:: Input material ::

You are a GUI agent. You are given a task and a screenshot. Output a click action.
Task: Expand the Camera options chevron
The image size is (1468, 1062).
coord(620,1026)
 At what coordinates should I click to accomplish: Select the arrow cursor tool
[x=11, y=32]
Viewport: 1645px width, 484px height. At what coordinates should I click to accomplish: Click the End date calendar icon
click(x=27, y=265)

:::
:: Input material ::

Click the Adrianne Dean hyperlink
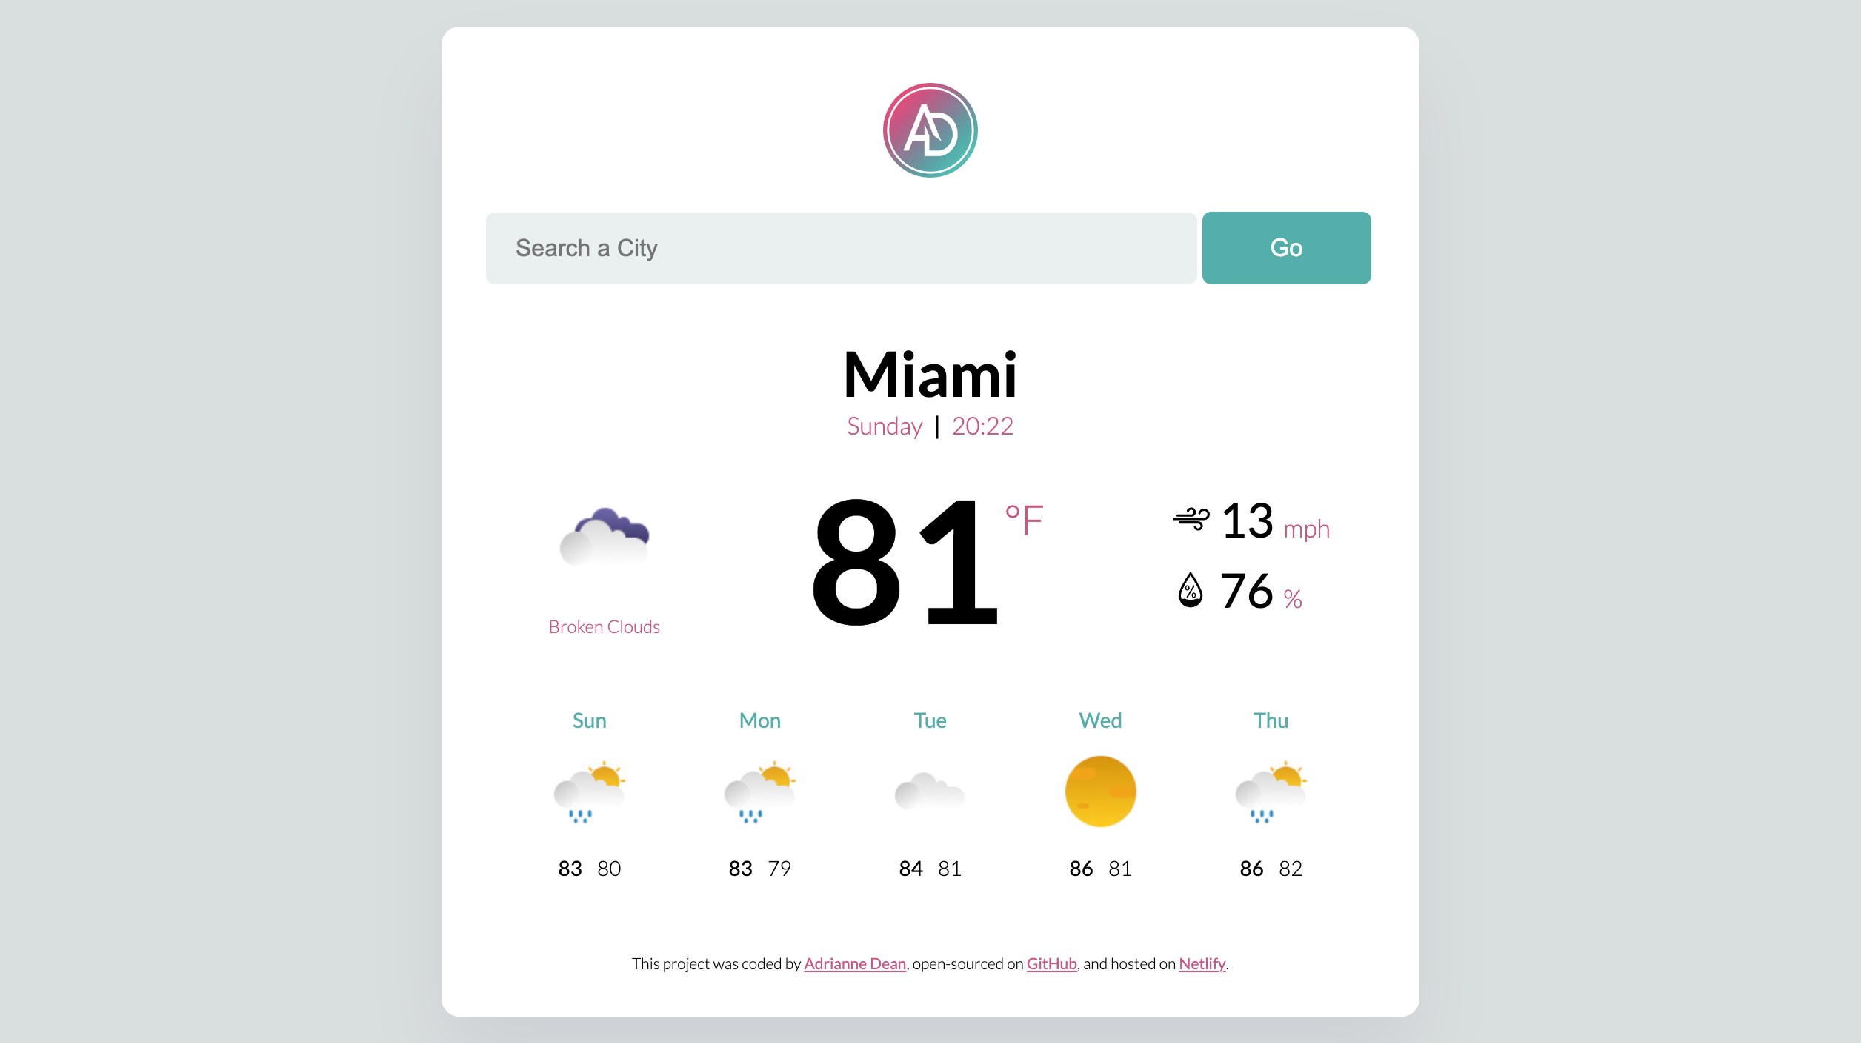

:::

• _Exercise directions_: Could you rewrite the lines from the one with "At what coordinates should I click to accomplish: Select" up to and including the one with "click(x=27, y=265)", putting "date picker" in place of "calendar" and leaving everything else unchanged?

• _Right answer_:
 At what coordinates should I click to accomplish: Select the arrow cursor tool
[x=11, y=32]
Viewport: 1645px width, 484px height. At what coordinates should I click to accomplish: Click the End date date picker icon
click(x=27, y=265)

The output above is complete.